What this means is that any new product implanted in your body is a potential time bomb, similar to the cardiac (heart) permanent pacemaker wires that broke inside the body after months of use, or the use of Xrays to treat childhood acne which greatly increased their risk of developing thyroid cancer, or the rush of men to treat their prostate cancer with external beam radiation rather than surgery in the belief that this treatment lessened their chance of becoming impotent which has been shown not to be the case. When it comes to surgery, newer is not necessarily better, and we should not confuse the French work "neuf" with the French word "nouveau".Remember that the purpose of all advertising, including the advertising of medical services and products, is an effort to convince you to buy or insist on using the advertiser's product, just as in the 1920's tapeworm eggs were advertised and sold to women as a guaranteed method of weight loss.
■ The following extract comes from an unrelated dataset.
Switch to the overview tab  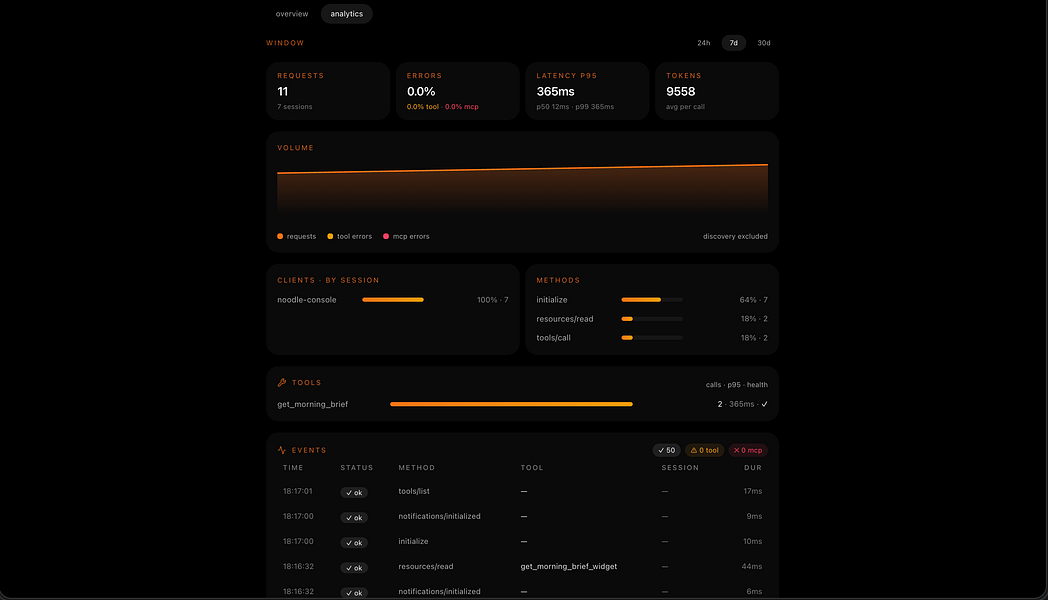292,14
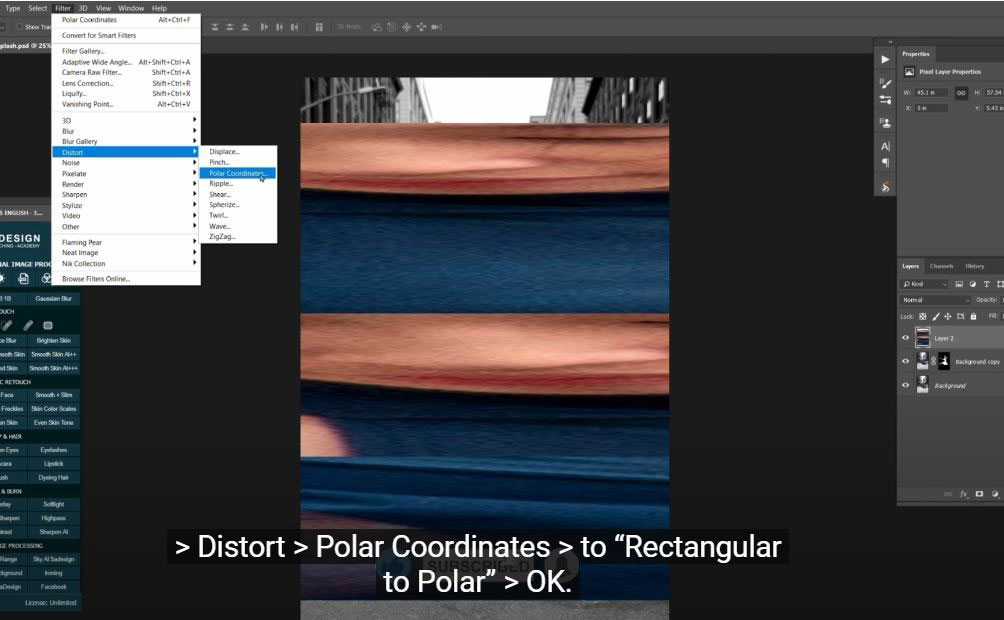This screenshot has height=620, width=1004.
Task: Hide Layer 2 using its eye icon
Action: [906, 338]
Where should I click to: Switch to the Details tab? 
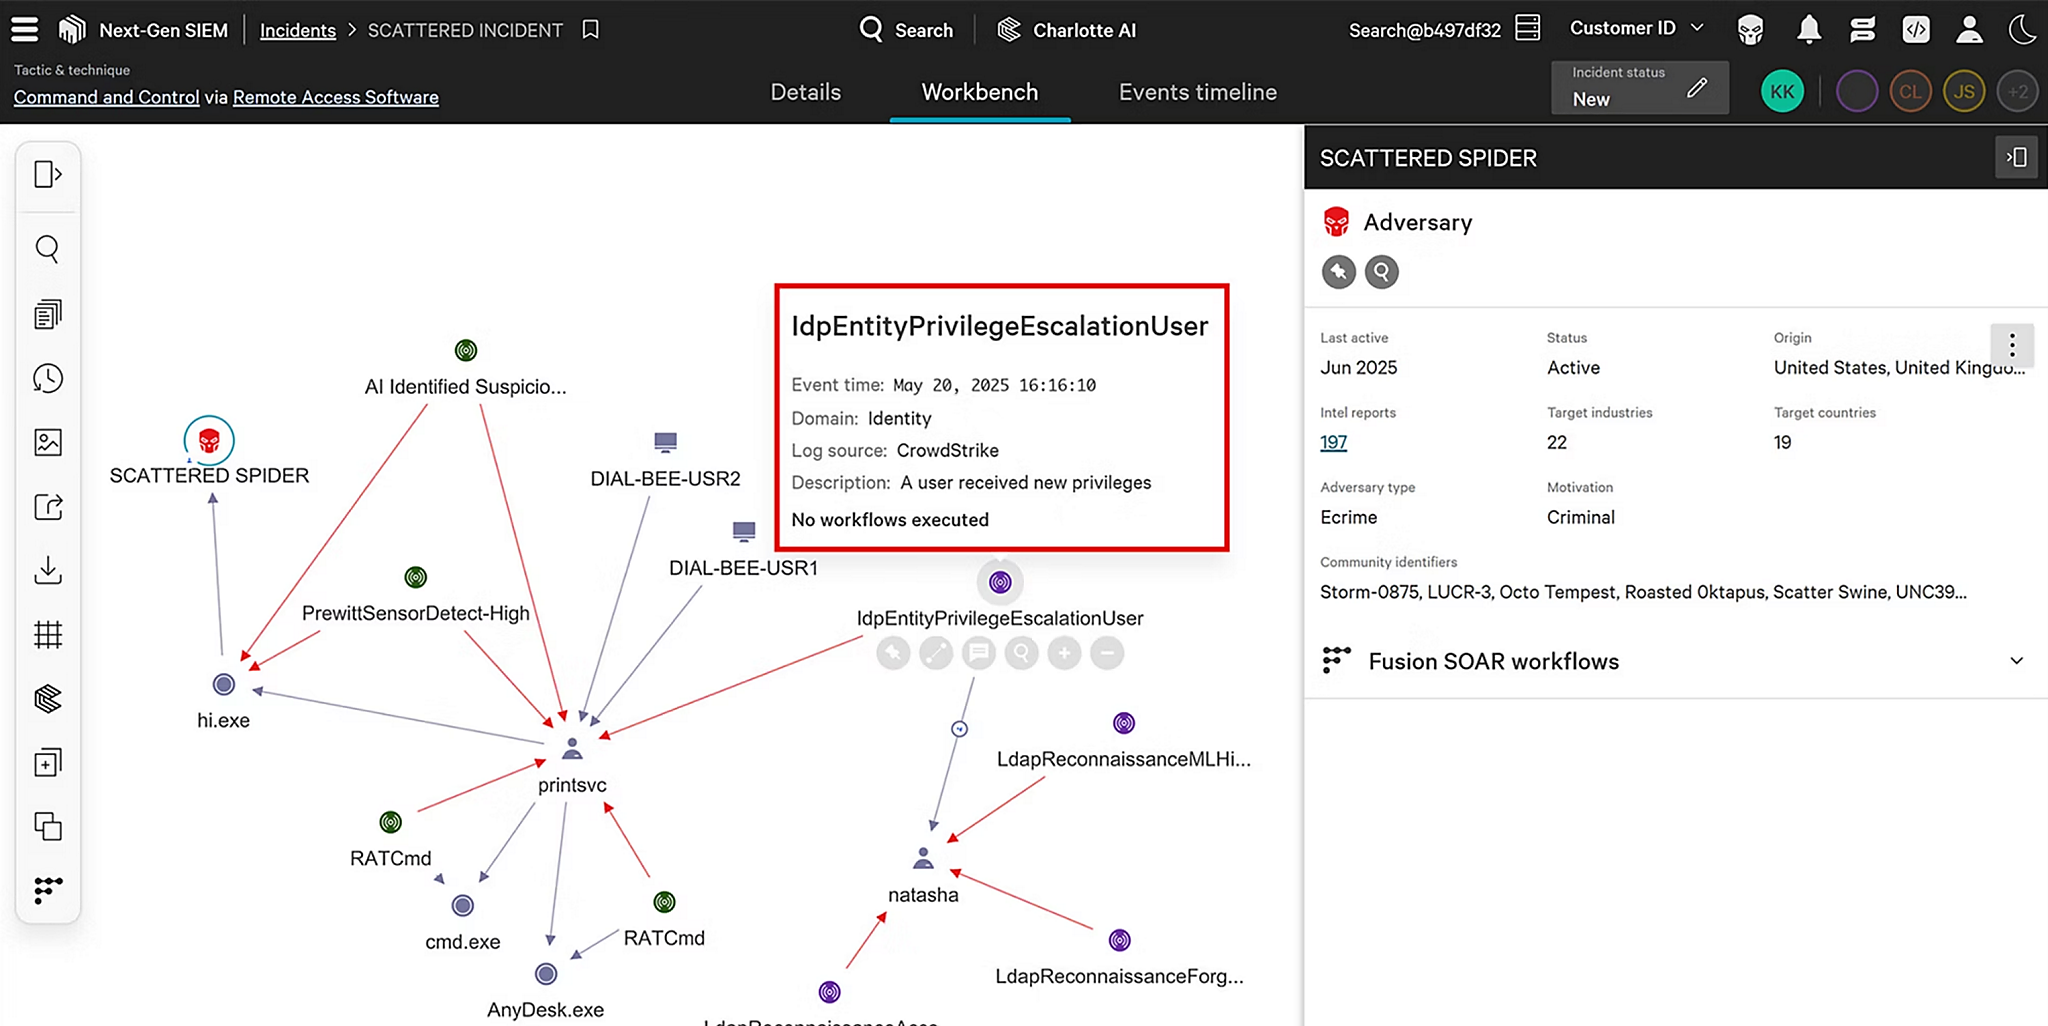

Finally, remember that the government always has its own agenda, and you might not know what it is truly looking for. To mention some of the more egregious government-sanctioned medical "experiments" on unwitting human guinea pigs (and Wikipedia can give you further information on each indicent) we have had (1) The Tuskegee experiment where Negro men in the USA were infected with syphilis without being told what was being done, and with treatment then being withheld so the doctors could study the "natural" course of the disease, (2) The infecting of Guatemalan natives with gonorrhea, again without telling them what was being done to them, or offering any treatment (3) the testing of the efficacy of Birth Control Pills on females in Puerto Rico who were told that they were getting a free pill to prevent pregnancy, but 50% of the women received sugar placebos instead without being told of the substitution. I won't even mention the escape of nerve gas from the U.S.Army Proving Ground in Dugway, Utah that killed over 6,000 sheep, or the CIA putting LSD into the drinks of unsuspecting drinkers at bars in the 60's to study the effects of LSD on unsuspecting users.
And be very careful about announcing that the (government) agent is wearing no clothes. In 1947 or so, a noted atomic physicist, Lewis Branscomb, was appointed head of the National Bureau of Standards, In the course of his government-directed studies, he conclusively demonstrated that an advertised additive did not extend the useful life of a car battery. He was subsequently hounded and persecuted by the Senator from the state in which the additive was manufactured.